Despite the concerns regarding the availability of software engineers, the founders all shared a positive view of the Irish tech sector’s future.
“I am super bullish,” said Intercom’s Traynor. “I think we have seen and will continue to see the emergence of really strong Irish start-ups. From an Intercom point of view, I hope that we see future spinouts from our own company and the same for all the other start-ups here.
“I would be very long on Irish tech,” he added. “There are things to fix along the way for sure, but if I wasn’t long Irish tech, then I wouldn’t be spending my time with the folks from Stripe and UL on this degree.
“This is a necessary ingredient for a bright future, but I really believe in the bright future.”

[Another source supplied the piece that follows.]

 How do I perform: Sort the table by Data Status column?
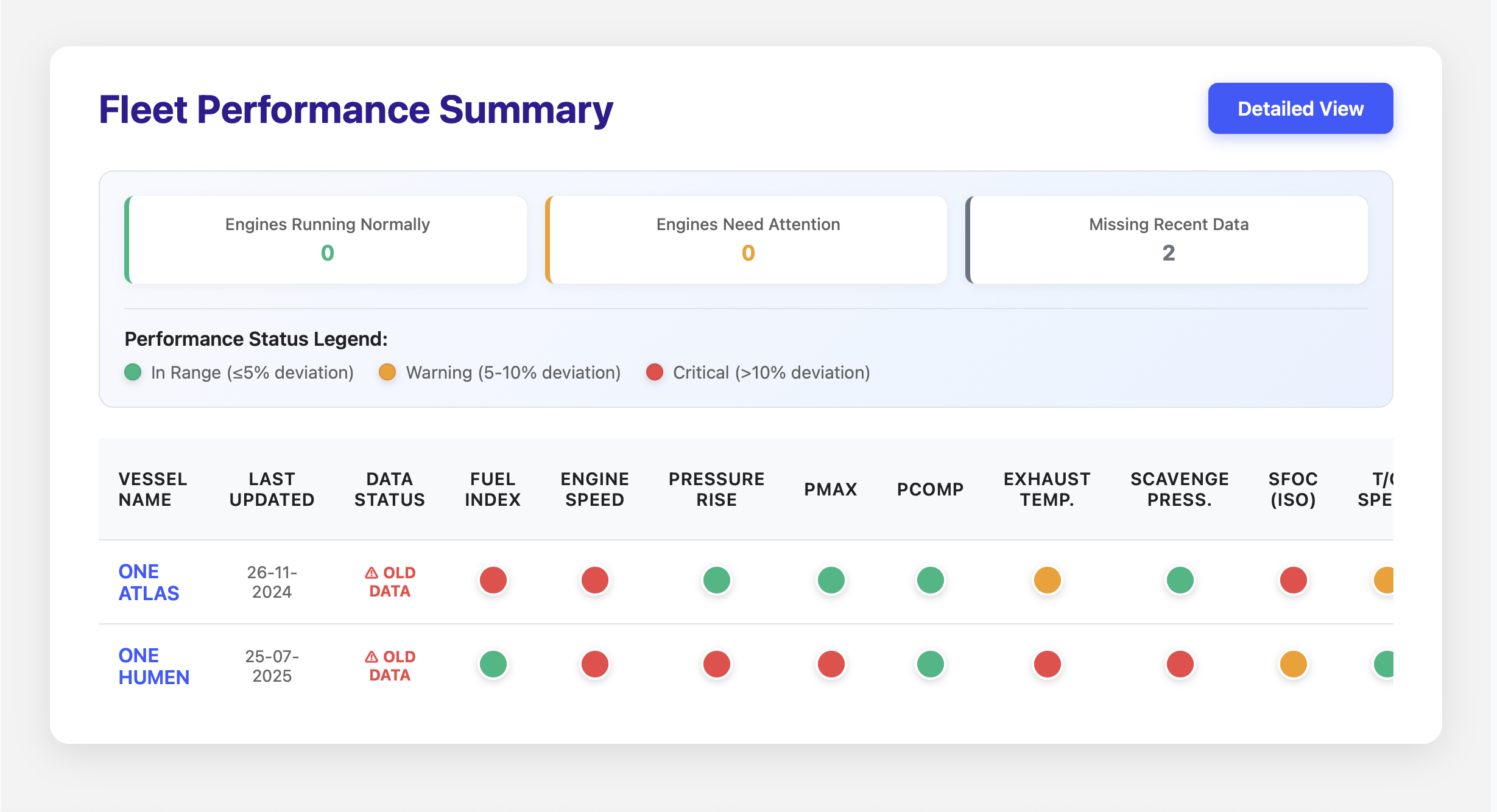tap(390, 489)
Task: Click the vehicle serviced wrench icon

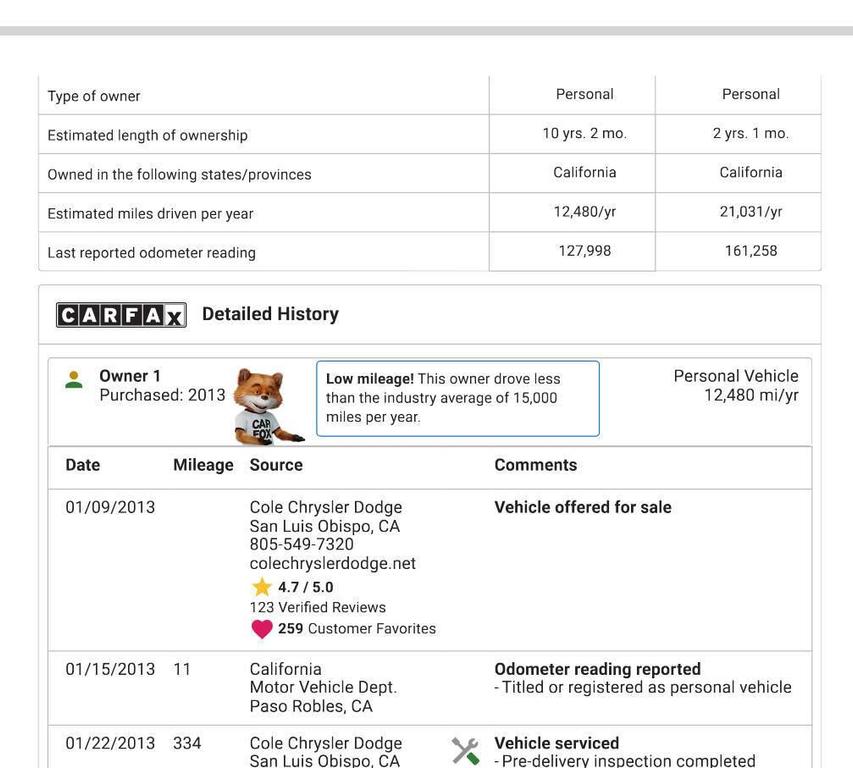Action: coord(465,751)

While the Immersive Software Engineering (ISE) programme at the University of Limerick is set to help Ireland’s tech companies access more of the talent they need, it is also set to help companies based here bolster different areas of interest.
Analog Devices, a US semiconductor company with a significant presence across Ireland, played a significant role in designing the course.
Martin Cotter, senior vice president of worldwide sales and digital marketing at Analog Devices, said the company’s world is becoming more digital. It is keen to extract insights from its products’ data to enhance their end-uses. “We need different skill sets to include being able to help customers in a digital world,” he said.
“[The world] is becoming more and more [about] software. The world of analogue is becoming scarcer. We need to represent our technology in a different way. It is a much bigger opportunity, but we need new skillsets.”
Cotter said Analog Devices would be hiring to develop its digital platform, adding that Limerick will be one of the main places to benefit.